The Croatian Forestry Society (Hrvatsko šumarsko društvo) has its origins in the Croatian-Slavonian Agricultural Society, founded at the initiative of foresters in Zagreb in 1841. The Society's forestry section was created on the December 26, 1846, in Prečec near Zagreb; this marks the beginning of the Croatian Forestry Society.

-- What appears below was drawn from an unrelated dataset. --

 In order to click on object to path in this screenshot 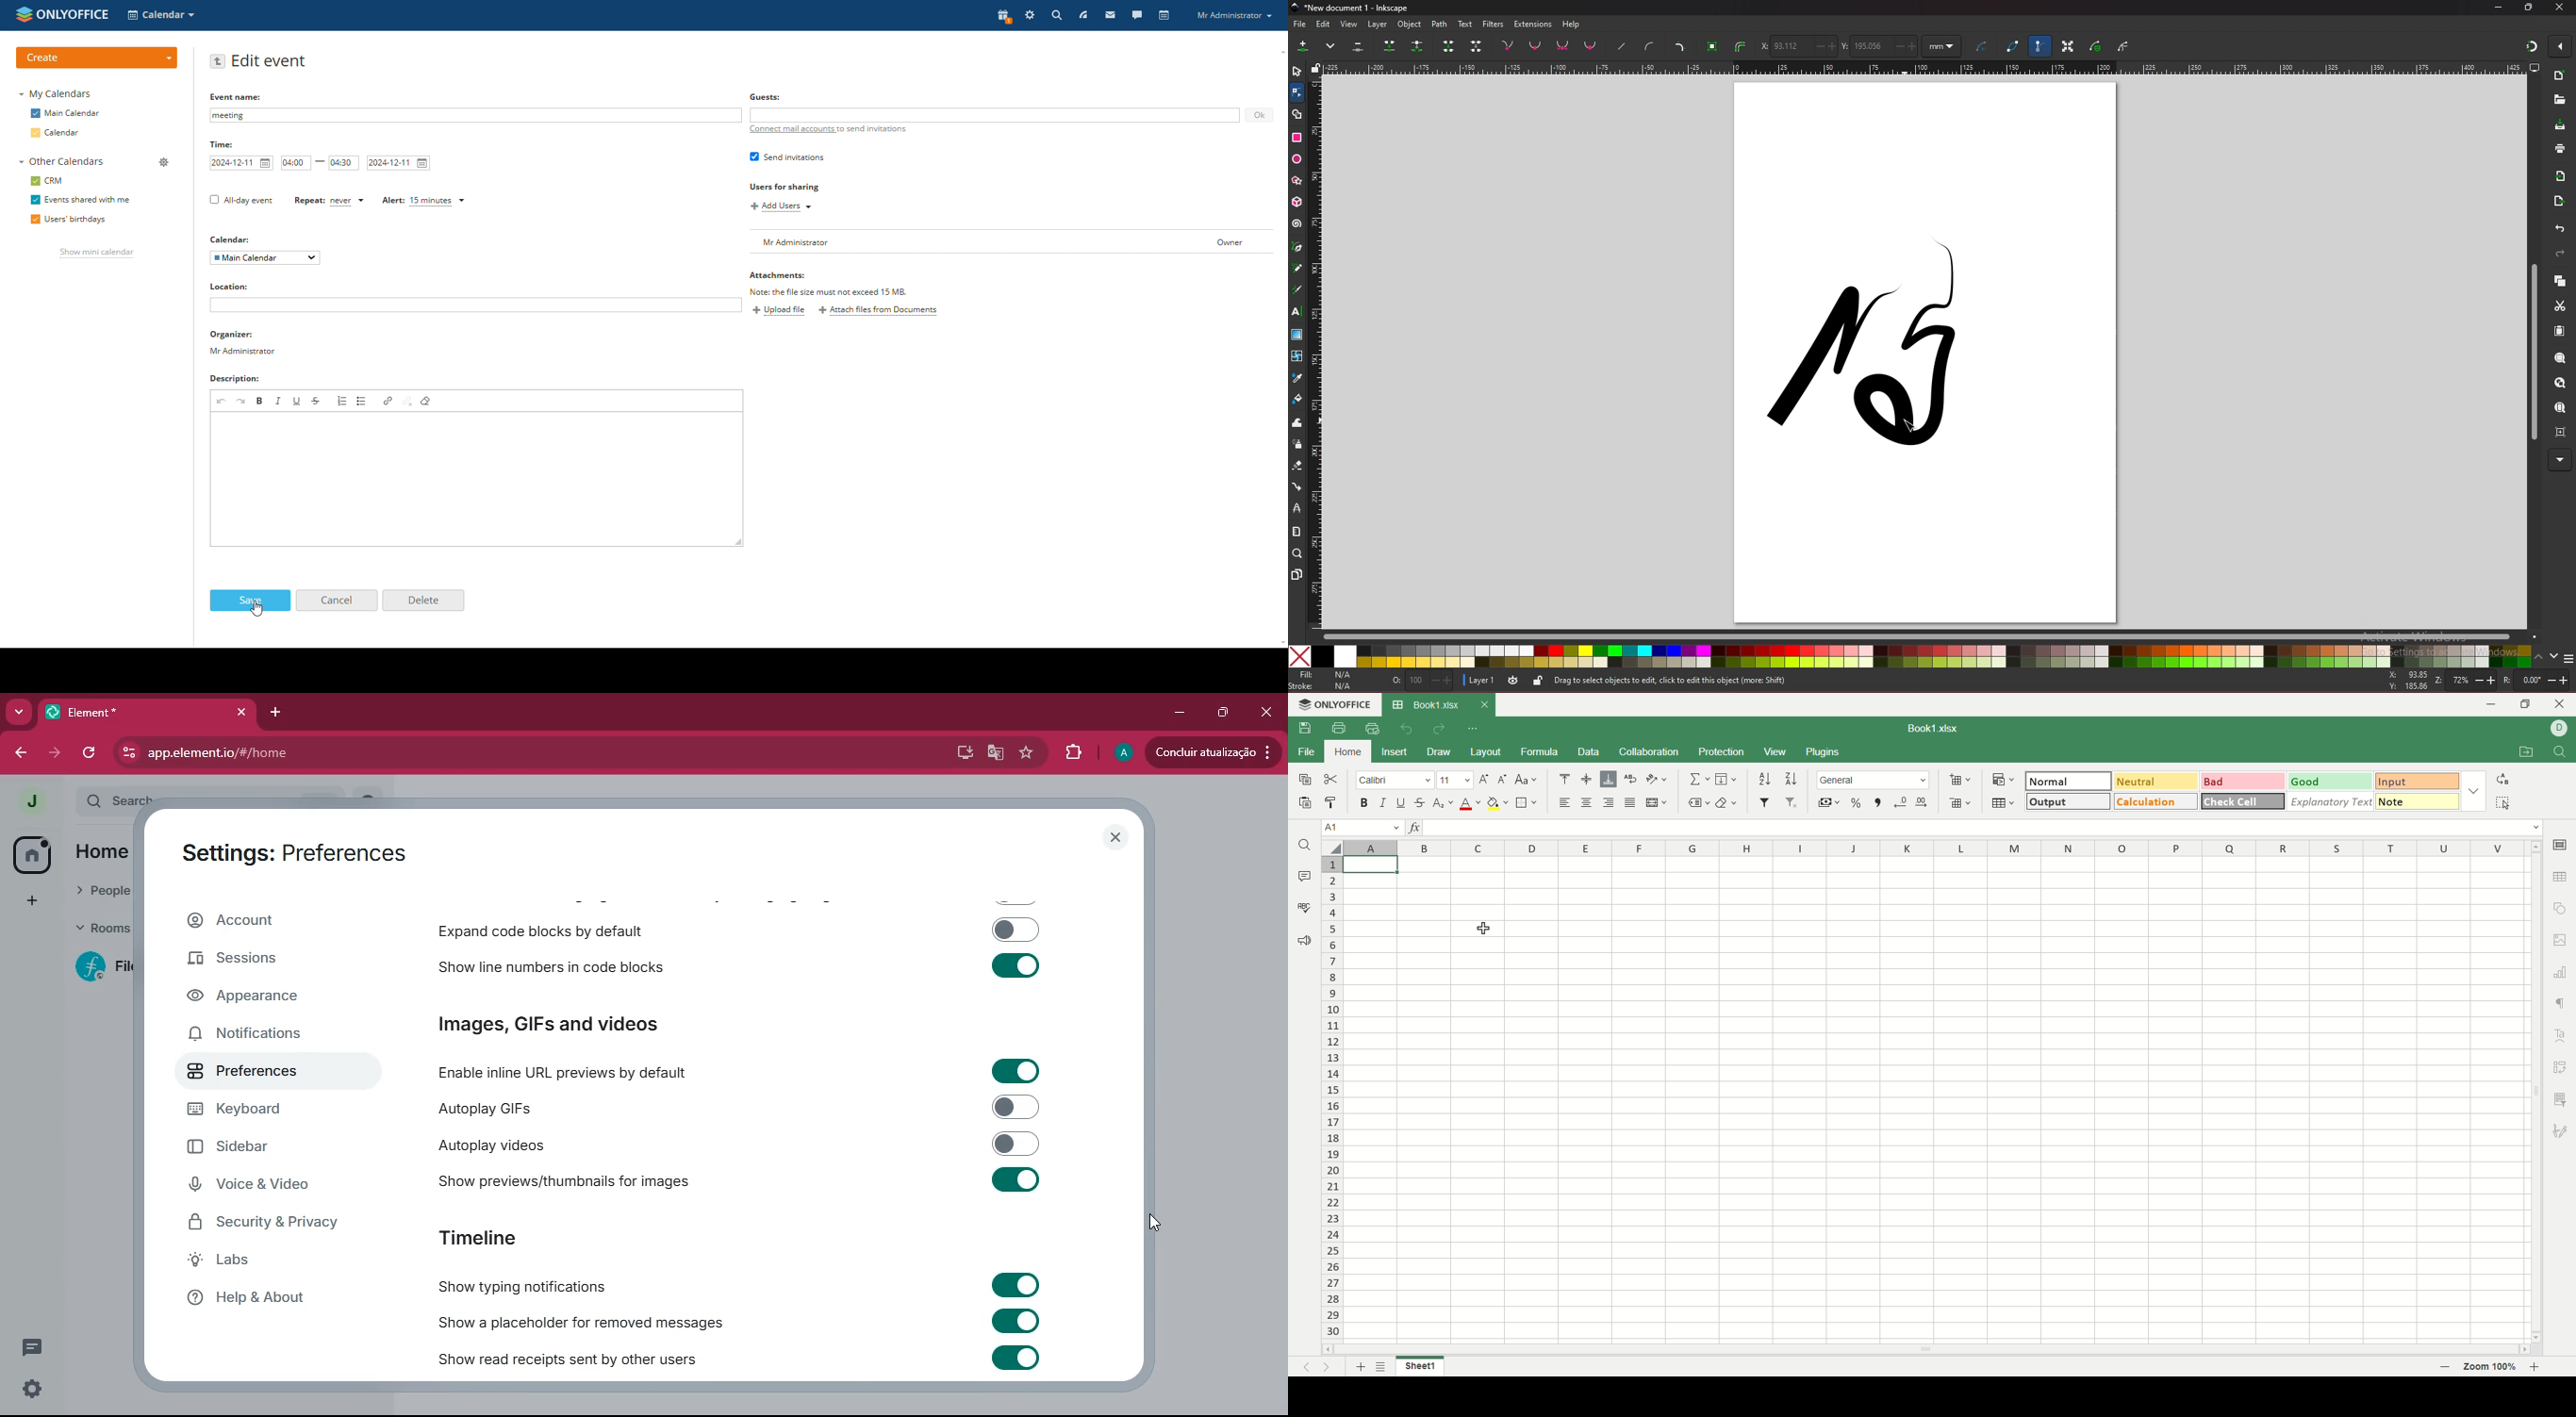, I will do `click(1714, 47)`.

The Forestry Society is responsible for many of the accomplishments of forestry practice, education and science in Croatia, including:

- Enactment of the Law on Forests in the year 1852, and its strict application six years later;
- Founding of the Royal Agriculture and Forestry College (today the College of Agriculture) in Križevci in 1860;
- Publishing of the first scientific forestry-specialized publication in southeast Europe, Šumarski list ("Journal of Forestry"), beginning on January 1, 1877, which has since been continuously published to this day;
- Preparation and participation in the Budapest Millennium Exhibition in 1896, where the Kingdom of Croatia-Slavonia had its showroom, and forestry and wood processing its own special pavilion;
- Construction of the Croatian Forestry House (in today's Ivan Mažuranić Square, Zagreb) in 1898, home to the Forestry Academy (Šumarska akademija) beginning on 20 October. The Forestry Academy was the fourth institution of higher education at the University of Zagreb.

The Forestry Society now numbers around 2700 members.